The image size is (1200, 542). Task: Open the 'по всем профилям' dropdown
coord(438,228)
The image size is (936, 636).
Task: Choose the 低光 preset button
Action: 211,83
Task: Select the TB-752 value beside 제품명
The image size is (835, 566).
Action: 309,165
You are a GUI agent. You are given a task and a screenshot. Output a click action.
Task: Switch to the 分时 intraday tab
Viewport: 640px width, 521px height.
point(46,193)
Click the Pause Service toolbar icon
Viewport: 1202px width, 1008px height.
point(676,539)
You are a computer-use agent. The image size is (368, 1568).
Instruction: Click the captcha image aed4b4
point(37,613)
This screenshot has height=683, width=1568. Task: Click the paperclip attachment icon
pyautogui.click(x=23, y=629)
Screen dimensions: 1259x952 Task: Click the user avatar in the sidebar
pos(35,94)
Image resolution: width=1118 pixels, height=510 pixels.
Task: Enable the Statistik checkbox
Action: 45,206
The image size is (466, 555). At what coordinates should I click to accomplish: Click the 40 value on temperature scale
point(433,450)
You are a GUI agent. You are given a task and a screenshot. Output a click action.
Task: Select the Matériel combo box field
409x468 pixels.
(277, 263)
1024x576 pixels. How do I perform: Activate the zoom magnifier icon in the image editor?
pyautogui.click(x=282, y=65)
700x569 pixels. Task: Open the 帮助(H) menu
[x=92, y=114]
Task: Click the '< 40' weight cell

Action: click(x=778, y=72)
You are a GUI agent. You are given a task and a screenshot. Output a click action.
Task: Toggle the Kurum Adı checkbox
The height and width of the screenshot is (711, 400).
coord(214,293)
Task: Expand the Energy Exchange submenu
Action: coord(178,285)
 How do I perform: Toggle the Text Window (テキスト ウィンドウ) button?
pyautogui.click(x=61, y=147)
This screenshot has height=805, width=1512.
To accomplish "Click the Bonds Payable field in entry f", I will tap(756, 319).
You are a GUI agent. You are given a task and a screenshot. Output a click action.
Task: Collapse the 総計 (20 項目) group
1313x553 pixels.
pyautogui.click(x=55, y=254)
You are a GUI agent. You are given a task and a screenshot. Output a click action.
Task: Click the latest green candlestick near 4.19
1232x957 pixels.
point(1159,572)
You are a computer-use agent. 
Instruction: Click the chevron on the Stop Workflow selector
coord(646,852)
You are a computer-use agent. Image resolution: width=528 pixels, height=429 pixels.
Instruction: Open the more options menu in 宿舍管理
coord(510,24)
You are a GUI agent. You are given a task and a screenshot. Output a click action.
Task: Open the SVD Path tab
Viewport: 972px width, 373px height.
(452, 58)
□ □ □ □
### PROBLEM TO WORK ON
Looking at the entries above, can you reproduce exactly the lines from the one that holds "How do I perform: Toggle" through the one that holds "Task: Collapse the 総計 (20 項目) group", and only those?

### EXERCISE SOLUTION
 How do I perform: Toggle the Text Window (テキスト ウィンドウ) button?
pyautogui.click(x=61, y=147)
This screenshot has height=805, width=1512.
To accomplish "Click the Bonds Payable field in entry f", I will tap(756, 319).
You are a GUI agent. You are given a task and a screenshot. Output a click action.
Task: Collapse the 総計 (20 項目) group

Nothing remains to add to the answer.